El Pichucho, el Cachorro y yo en 5 minutos.
6: 25 am. El calendario marca un día de miércoles. El pichucho está otra vez en mi ventana, visita permanente desde mi mudanza al nuevo dormitorio, pues ha hecho que mis amaneceres se vuelvan diferentes con una rutina a lo natural. Aquella ave se volvió un despertador tozudo, ubicándose en el centro de aquella ventana, que muy aparte, muestra un cuadro espectacular de este otro extremo de la ciudad, me refiero a la salida principal de Chachapoyas. Debo aceptar mi muy complicado entendimiento de raciocinio del 0.0%, sobre el afán de aquel pajarraco, de convertir en su picotazo cantado de 3 veces, el despertar de este servidor de masa oronda.
6:26 am. Alcanzo a mirarlo entre abrir y cerrar de ojos antes que alce vuelo. Posa justo frente a mí y con el desaire de no mirarme, quizá solo usa el vidrio de la ventana como un retrovisor para mirar el paisaje de tras de él. Algo que me lleva a pensar con mí razonar al 20%, que solo es algún pajarraco presumido, que le gusta mirarse y darse picotazos de amor propio, que al igual que su especie muestran su majestuosidad o formada silueta que Dios puso en el (flaco el desgraciado). Razonando ya en un 40% (un ojo cerrado y otro abierto) diré: A lo mejor es un mensaje de Dios que me quiere decir o hacer entrar en razón con la famosa frase “al que madruga Dios lo ayuda”, aunque automáticamente vuelvo en sí y digo, no creo sea el caso, en todo caso sería más tempranito y no, la hora que marca este resumen.
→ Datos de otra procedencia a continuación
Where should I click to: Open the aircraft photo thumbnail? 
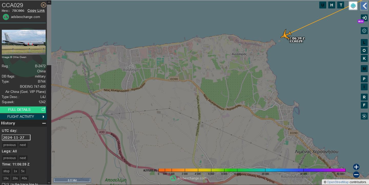point(24,42)
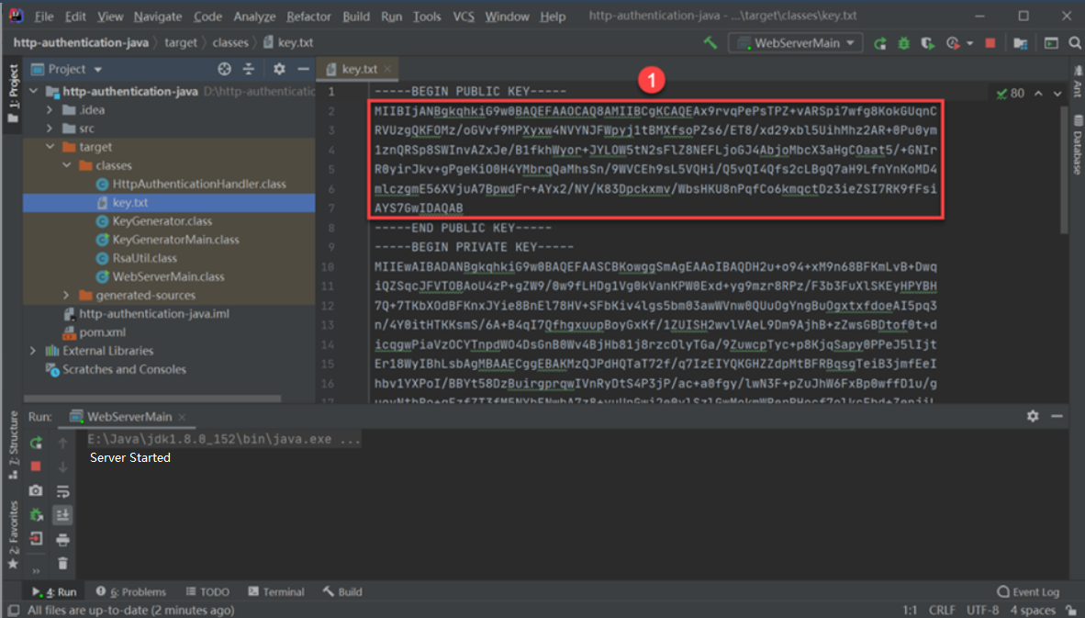The height and width of the screenshot is (618, 1085).
Task: Open Project panel settings with the gear icon
Action: tap(279, 69)
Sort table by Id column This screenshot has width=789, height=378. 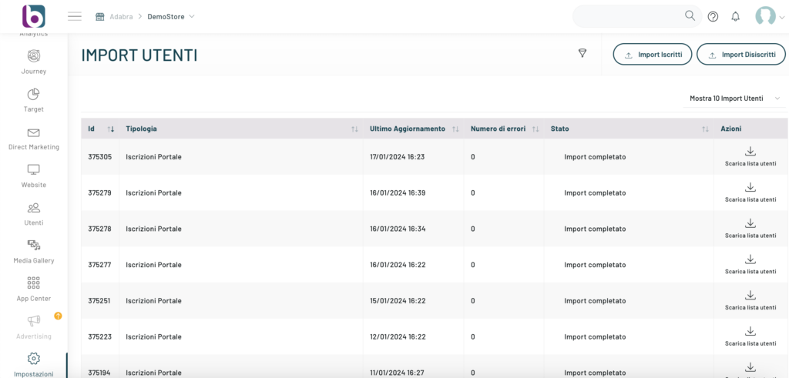(x=110, y=129)
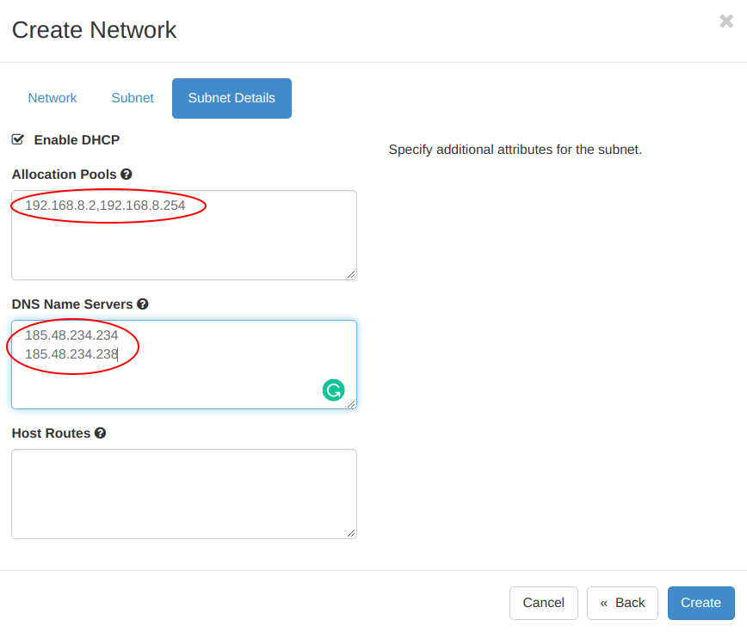
Task: Click the Allocation Pools help icon
Action: [127, 175]
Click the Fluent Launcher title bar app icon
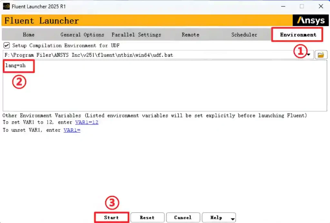The image size is (330, 223). point(6,6)
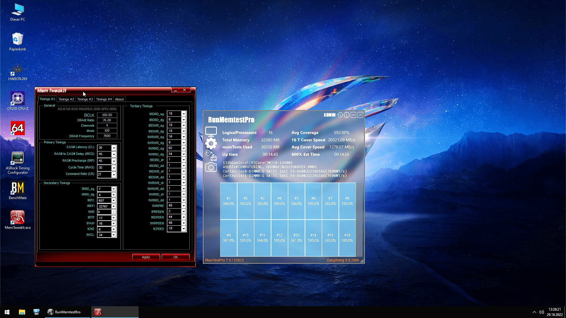Expand the CAS# Latency dropdown
This screenshot has width=566, height=318.
click(x=114, y=148)
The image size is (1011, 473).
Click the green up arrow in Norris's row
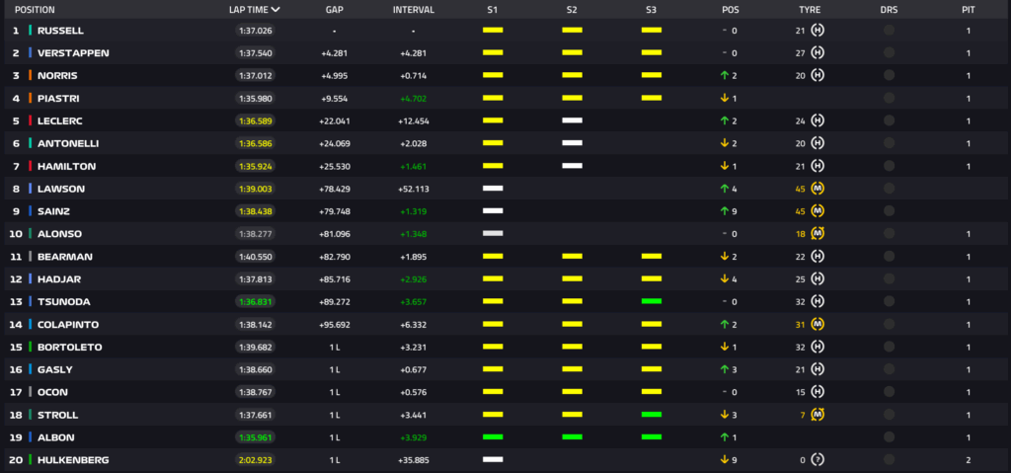(x=724, y=76)
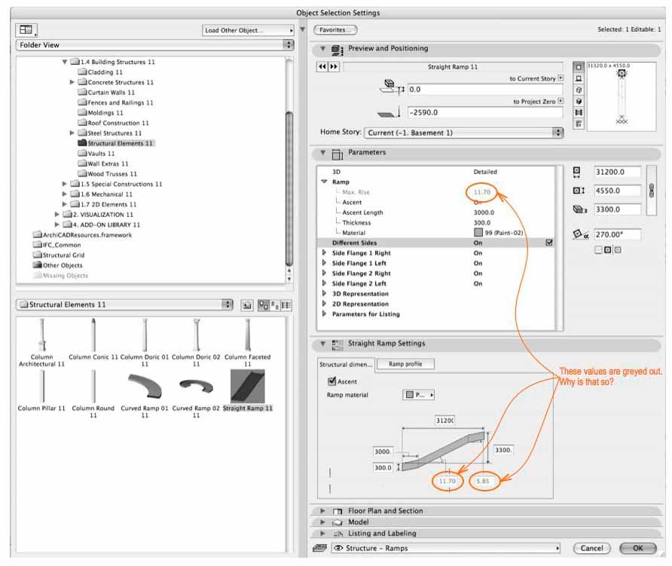Expand the Concrete Structures 11 folder

(x=72, y=82)
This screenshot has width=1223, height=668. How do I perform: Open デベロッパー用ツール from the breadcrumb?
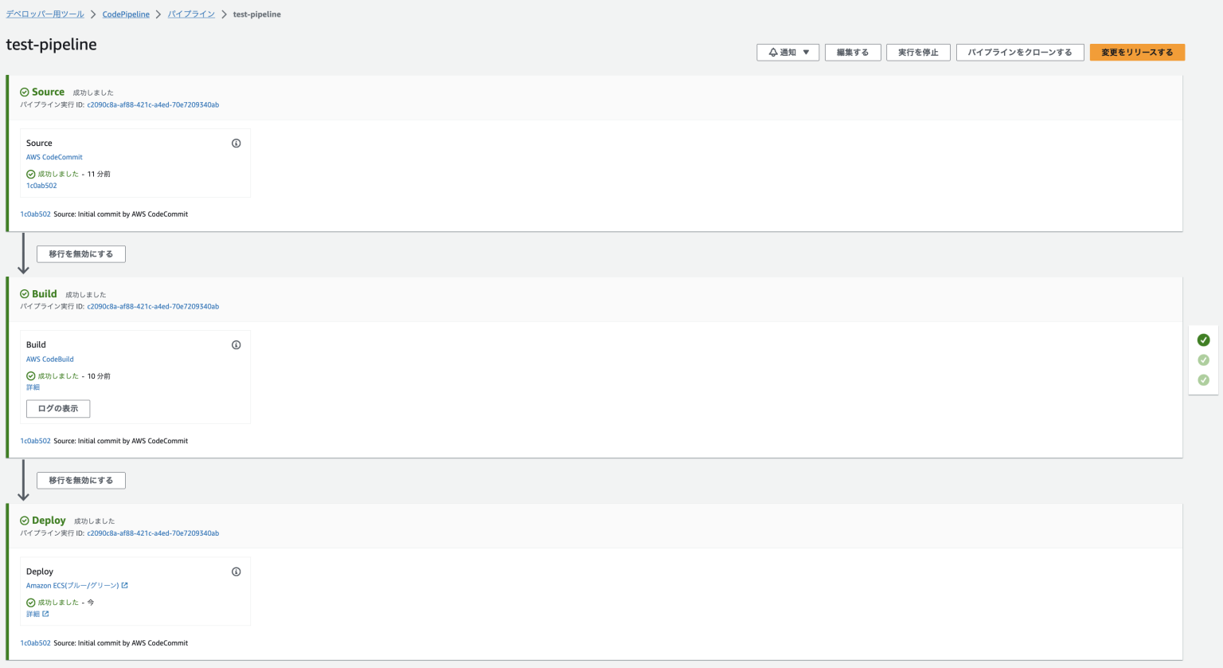pyautogui.click(x=44, y=14)
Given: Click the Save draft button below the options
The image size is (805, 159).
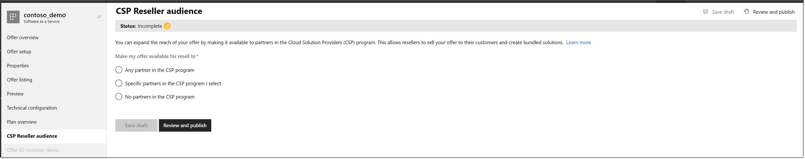Looking at the screenshot, I should pos(136,125).
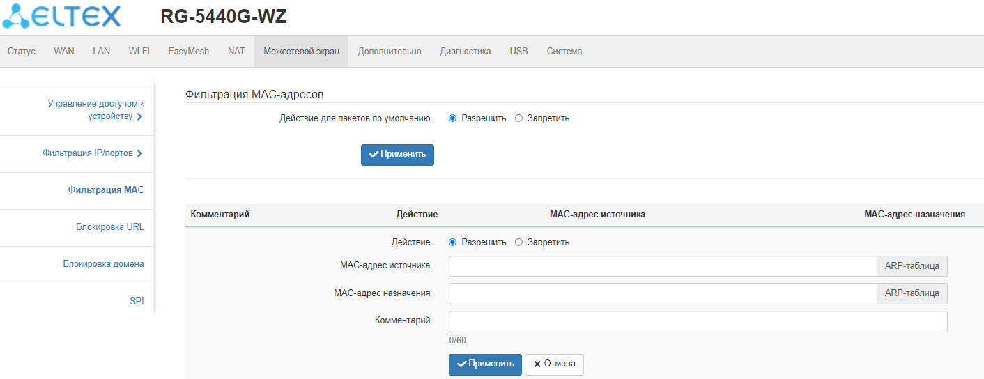Open ARP-таблица for destination MAC address
Screen dimensions: 984x379
tap(912, 293)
6: 27 am. Aquel pichucho, cumplió su cometido, generó un daño irreparable a mi sueño. Aunque parezca increíble, ya con un razonamiento del 60%, recuerdo en ese momento que tengo una huésped muy pequeña; es una bebe cachorro de raza schenauzer, que por seguridad y por ser menor de edad, no diré su nombre, pero sobre todo porque se trata de un cachorro en custodia por mi persona durante una semana. Para sorpresa o castigo propio, aquella mascota resultó ser muy inteligente ya que en una semana me demostró más orden y disciplina que yo en mi propio territorio. Tiene un perfil tranquilo, asolapado y con la apariencia de inteligente que sería un punto a favor, pero travieso como cualquier cachorro a su corta edad, que bien cae a pelo decir, del tranquilito hay que cuidarse. Digo esto porque su espacio a pesar de ser más cercano a la ventana, no le afecta para nada el bullicio de mis estruendos ronquidos y menos los picotazos de aquel pichucho que algunos días usa de complicidad las melodías del carro recolector de basura que realiza actividades a esa hora en mi ciudad, para conectarnos a la realidad del día.
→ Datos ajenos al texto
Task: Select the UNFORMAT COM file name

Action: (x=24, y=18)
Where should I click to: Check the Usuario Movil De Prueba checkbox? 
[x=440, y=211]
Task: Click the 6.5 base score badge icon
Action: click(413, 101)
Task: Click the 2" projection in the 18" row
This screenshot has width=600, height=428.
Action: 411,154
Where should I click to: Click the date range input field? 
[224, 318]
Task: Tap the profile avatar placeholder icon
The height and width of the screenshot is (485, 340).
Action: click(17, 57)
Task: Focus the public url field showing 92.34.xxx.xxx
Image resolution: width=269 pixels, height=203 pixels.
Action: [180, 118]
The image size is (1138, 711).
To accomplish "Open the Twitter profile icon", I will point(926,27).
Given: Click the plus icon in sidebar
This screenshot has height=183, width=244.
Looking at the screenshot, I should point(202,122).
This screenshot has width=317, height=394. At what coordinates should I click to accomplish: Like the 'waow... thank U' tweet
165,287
6:28 am. Ya con un razonamiento al 80%, intento realizar mi única abdominal diaria que me sirve para levantarme y caminar los 6 pasos que me separan de la ducha, pues mi despertador incorporado en el celular ya quedo de lado, después de ese cambio obligatorio pero efectivo en mi despertar a punta de picotazos, efectividad al límite para malograr ese romance con mi cama de cada mañana, sumado a eso, el bullicio del carro recolector y al ladrido del minúsculo can, son el trio perfecto que se coludieron para poner fin a mis sueños profundos de una semana peculiar, que entran en su etapa de razonamiento a un 100%.
6:29 am. El cachorro se pone en mi camino, me ladra y mueve la silueta, me invita a jugar con el, se me pone en frente, si es que pretendo pasar de largo rumbo a la regadera, terco en intentar detenerme y dejarle mostrar su cariño y agradecimiento del día. Al lograr su cometido hace que el ánimo me cambie, me preste al cariño mutuo y sobre todo deje por un momento mis necesidades para atender sus necesidades, pero… y el pichucho? Se esfumo de la ventana y no vuelve más en lo que queda del día. Su función es despertar y pasar la posta al cachorro. Ambos juegan, ambos conviven y muestran su espíritu solidario con un aprendiz que capta con atención cada detalle, aún sabiendo que el proceso de razonamiento no está integro a la hora de despertar sino más bien como en mi caso, 100% después de 5 minutos.